▸ The problem: Reproduce, character for character, the stretch of records from the line containing "Select the 2800" through the line containing "click(137, 24)", both of those lines included.

(Entries for locating text and elements)
++++++

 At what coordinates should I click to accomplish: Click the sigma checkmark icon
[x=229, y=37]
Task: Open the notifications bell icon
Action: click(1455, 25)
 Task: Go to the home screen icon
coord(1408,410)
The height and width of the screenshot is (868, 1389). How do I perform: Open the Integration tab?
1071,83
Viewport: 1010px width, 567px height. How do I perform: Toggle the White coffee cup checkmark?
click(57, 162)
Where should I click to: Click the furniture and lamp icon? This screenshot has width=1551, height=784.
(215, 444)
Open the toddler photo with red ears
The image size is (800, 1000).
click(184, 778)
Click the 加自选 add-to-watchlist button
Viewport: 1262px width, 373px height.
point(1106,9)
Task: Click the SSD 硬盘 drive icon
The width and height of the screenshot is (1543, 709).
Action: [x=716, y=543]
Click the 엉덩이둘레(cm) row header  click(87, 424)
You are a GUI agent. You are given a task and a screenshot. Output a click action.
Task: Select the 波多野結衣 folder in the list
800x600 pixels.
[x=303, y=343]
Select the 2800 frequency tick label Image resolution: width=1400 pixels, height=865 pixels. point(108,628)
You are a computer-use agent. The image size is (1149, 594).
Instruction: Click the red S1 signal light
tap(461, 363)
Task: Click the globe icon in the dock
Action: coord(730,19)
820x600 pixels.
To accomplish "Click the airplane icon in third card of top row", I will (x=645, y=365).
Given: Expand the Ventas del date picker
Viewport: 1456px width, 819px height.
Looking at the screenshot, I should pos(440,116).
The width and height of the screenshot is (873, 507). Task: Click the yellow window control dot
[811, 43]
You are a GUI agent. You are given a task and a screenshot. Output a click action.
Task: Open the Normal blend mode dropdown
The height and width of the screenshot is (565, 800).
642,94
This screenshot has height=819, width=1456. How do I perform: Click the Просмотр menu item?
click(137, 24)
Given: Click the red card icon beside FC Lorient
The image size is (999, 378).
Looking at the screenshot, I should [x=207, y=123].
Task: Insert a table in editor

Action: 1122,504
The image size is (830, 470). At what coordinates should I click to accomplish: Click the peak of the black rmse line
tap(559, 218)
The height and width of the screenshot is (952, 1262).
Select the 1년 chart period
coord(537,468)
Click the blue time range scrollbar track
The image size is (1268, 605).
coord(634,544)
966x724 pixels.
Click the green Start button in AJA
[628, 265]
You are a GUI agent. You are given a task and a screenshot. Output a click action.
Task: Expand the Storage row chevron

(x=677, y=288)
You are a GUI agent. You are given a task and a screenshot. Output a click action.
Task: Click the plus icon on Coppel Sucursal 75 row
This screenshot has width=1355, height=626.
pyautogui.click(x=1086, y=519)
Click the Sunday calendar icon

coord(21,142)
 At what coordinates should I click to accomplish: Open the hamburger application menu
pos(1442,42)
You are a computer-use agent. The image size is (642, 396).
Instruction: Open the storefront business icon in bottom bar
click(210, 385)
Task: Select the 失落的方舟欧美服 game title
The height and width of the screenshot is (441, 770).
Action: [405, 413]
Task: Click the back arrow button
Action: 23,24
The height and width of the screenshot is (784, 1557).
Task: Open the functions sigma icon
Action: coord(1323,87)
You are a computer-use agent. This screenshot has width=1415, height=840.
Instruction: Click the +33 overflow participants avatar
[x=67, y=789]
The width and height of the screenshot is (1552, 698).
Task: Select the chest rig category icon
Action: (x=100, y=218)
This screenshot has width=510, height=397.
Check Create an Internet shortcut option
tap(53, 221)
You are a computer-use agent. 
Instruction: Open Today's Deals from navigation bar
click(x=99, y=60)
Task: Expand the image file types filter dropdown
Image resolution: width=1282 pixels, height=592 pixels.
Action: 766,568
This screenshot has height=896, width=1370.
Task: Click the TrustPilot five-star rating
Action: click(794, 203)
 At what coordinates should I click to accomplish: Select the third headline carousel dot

++++++

▸ In response:
Select the 2800 frequency tick label Image resolution: width=1400 pixels, height=865 pixels. point(108,628)
You are a computer-use agent. The image size is (1149, 594).
Instruction: Click the red S1 signal light
tap(461, 363)
Task: Click the globe icon in the dock
Action: coord(730,19)
820x600 pixels.
To accomplish "Click the airplane icon in third card of top row", I will (x=645, y=365).
Given: Expand the Ventas del date picker
Viewport: 1456px width, 819px height.
Looking at the screenshot, I should pos(440,116).
The width and height of the screenshot is (873, 507). Task: Click the yellow window control dot
[811, 43]
You are a GUI agent. You are given a task and a screenshot. Output a click action.
Task: Open the Normal blend mode dropdown
The height and width of the screenshot is (565, 800).
642,94
This screenshot has height=819, width=1456. How do I perform: Click the Просмотр menu item?
click(137, 24)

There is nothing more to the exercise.